在蛋白质的表达系统中，最早被采用进行研究的是大肠杆菌表达系统，也是目前掌握最为成熟的表达系统，大肠杆菌表达系统以其细胞繁殖快速产量高、IPTG诱导表达相对简便等优点成为生产重组蛋白的最常用的系统[4]。

对于表达不同的蛋白，需要采用不同的载体。目前已知的大肠杆菌的表达载体可分为非融合型表达载体和融合型表达载体两种。非融合表达是将外源基因插到表达载体强启动子和有效核糖体结合位点序列下游，以外源基因mRNA的AUG为起始翻译，表达产物在序列上与天然的目的蛋白一致[5]。融合表达是将目的蛋白或多肽与另一个蛋白质或多肽片段的DNA序列融合并在菌体内表达。融合型表达的载体包括分泌表达载体、带纯化标签的表达载体、表面呈现表达载体、带伴侣的表达载体[6]。

大肠杆菌表达系统优点在于遗传背景清楚、繁殖快、成本低、表达量高、表达产物容易纯化、稳定性好、抗污染能力强以及适用范围广等[4]。在本次试验中，我们就采用了大肠杆菌表达系统对蛋白质进行表达。

3. 蛋白质纯化技术

蛋白质在组织或细胞中一般都是以复杂的混合物形式存在，每种类型的细胞都含有成千种不同的蛋白质[7]。蛋白质的分离和提纯工作是一项艰巨而繁重的任务，到目前为止，还没有一个单独的或一套现成的方法能把任何一种蛋白质从复杂的混合物中提取出来，但对任何一种蛋白质都有可能选择一套适当的分离提纯程序来获取高纯度的制品[8]。用等电点沉淀法、盐析法所得到的蛋白质一般含有其他蛋白质杂质，须进一步分离提纯才能得到有一定纯度的样品[9-11]。常用的纯化方法有：凝胶过滤层析、离子交换纤维素层析、亲和层析等等。有时还需要这几种方法联合使用才能得到较高纯度的蛋白质样品。

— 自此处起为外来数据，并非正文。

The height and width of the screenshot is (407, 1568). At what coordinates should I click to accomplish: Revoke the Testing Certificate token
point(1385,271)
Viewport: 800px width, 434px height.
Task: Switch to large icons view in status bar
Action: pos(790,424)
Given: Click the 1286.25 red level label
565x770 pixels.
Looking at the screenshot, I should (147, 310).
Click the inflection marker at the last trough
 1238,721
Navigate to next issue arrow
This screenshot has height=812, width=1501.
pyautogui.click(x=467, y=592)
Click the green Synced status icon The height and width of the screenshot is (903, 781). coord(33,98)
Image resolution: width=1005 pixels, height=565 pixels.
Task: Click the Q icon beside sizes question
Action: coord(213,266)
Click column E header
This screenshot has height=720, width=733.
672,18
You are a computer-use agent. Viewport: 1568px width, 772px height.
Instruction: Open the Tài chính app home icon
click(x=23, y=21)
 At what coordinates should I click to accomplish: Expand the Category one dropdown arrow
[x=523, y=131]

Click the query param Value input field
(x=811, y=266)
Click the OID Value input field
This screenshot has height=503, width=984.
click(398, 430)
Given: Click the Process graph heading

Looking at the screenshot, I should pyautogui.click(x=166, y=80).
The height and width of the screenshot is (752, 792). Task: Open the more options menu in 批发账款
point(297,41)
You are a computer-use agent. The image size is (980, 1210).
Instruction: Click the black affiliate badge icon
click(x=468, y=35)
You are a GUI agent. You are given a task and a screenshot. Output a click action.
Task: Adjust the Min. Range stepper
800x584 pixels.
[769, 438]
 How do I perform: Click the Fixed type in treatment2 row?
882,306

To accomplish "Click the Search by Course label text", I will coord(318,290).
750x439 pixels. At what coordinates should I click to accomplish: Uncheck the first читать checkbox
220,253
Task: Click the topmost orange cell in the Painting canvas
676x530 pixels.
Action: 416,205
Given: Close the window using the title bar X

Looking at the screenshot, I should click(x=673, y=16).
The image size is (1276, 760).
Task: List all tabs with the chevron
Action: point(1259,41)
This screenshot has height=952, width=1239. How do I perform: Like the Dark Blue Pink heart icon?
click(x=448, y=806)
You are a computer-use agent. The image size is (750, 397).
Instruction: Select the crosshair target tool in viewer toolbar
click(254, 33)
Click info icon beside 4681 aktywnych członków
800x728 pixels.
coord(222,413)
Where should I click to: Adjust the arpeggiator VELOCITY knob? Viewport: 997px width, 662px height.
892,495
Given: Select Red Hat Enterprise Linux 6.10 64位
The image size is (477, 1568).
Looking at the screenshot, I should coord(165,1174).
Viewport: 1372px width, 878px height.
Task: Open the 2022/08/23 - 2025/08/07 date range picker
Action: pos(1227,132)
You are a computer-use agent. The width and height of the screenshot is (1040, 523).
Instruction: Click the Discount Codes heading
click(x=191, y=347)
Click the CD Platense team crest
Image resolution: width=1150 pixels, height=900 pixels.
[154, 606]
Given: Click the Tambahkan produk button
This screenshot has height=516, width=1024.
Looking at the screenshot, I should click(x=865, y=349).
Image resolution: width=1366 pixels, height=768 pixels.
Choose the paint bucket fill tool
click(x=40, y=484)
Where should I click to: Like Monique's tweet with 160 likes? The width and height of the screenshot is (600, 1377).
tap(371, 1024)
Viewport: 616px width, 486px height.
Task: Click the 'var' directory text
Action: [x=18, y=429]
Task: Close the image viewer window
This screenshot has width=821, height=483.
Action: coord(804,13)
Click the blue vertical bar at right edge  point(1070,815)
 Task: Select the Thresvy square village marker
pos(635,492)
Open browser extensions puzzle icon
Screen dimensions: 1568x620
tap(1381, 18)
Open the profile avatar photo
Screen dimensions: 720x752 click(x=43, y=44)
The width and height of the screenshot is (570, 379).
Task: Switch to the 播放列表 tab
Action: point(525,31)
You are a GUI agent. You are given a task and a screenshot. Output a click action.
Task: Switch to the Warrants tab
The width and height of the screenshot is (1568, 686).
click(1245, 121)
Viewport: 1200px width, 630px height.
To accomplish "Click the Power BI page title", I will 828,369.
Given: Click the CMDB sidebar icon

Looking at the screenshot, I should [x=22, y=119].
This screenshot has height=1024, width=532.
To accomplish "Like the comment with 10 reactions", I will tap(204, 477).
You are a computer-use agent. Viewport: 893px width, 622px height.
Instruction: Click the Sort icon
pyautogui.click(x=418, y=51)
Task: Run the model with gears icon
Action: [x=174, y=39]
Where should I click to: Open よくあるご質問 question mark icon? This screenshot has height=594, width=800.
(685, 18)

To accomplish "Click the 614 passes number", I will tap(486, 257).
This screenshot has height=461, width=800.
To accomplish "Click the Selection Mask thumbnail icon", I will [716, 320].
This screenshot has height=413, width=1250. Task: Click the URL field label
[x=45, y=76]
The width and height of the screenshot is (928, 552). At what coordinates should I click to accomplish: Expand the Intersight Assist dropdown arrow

综上所述，首先把目的蛋白基因提取出来，然后利用质粒将目的基因进行重组，接着运用生物技术把目的基因导入大肠杆菌，把重组菌置于适宜的环境中进行培养，利用IPTG诱导重组菌的蛋白质表达，然后用水浴加热的方法把重组菌充分的破碎，最后依次进行目的蛋白的纯化和SDS-PAGE 电泳，从而得到目的蛋白的图像并分析。

1 实验材料：

1.1 菌种    TEV重组菌株，实验室保存。

1.2 培养基

LB培养基：

酵母菌提取物 0.5%，胰蛋白胨 1.0%，NaCl 1.0%，PH 7.0。用于E.coli 液体培养，固体培养基加琼脂1.5%，需要时加适当浓度抗生素。

1.3 试剂

氨苄青霉素、IPTG、丙烯酰胺、甲叉双丙烯酰胺、Tris、TEMED、SDS、过硫酸铵、甘氨酸、考马斯亮蓝R-250、乙醇、冰醋酸、蛋白Marker 5只（50 μl装）

1.4 溶液

1.4.1 IPTG溶液

用蒸馏水溶解IPTG配制浓度为0.2 mol／L，10 mL的溶液，过滤除菌后与－20℃避光保存。

1.4.2 亲和层析缓冲液

His-Bind Buffer：

Binding Buffer（10 mmol／L 咪唑；0.5 mol／L NaCl；20 mmol／L Tris-HCl  PH 8.0）

Washing Buffer （80 mmol／L 咪唑；0.5 mol／L NaCl；20 mmol／L Tris-HCl  PH 8.0）

Eluting Buffer （250 mmol／L 咪唑；0.5 mol／L NaCl；20 mmol／L Tris-HCl  PH 8.0）

1.4.3 50％酒精 400 mL

1.4.4 10 g／L Na2CO3溶液 400 mL

1.4.5 1 mmol EDTA 400 mL

1.4.6 SDS-PAGE 电泳缓冲液 (1×)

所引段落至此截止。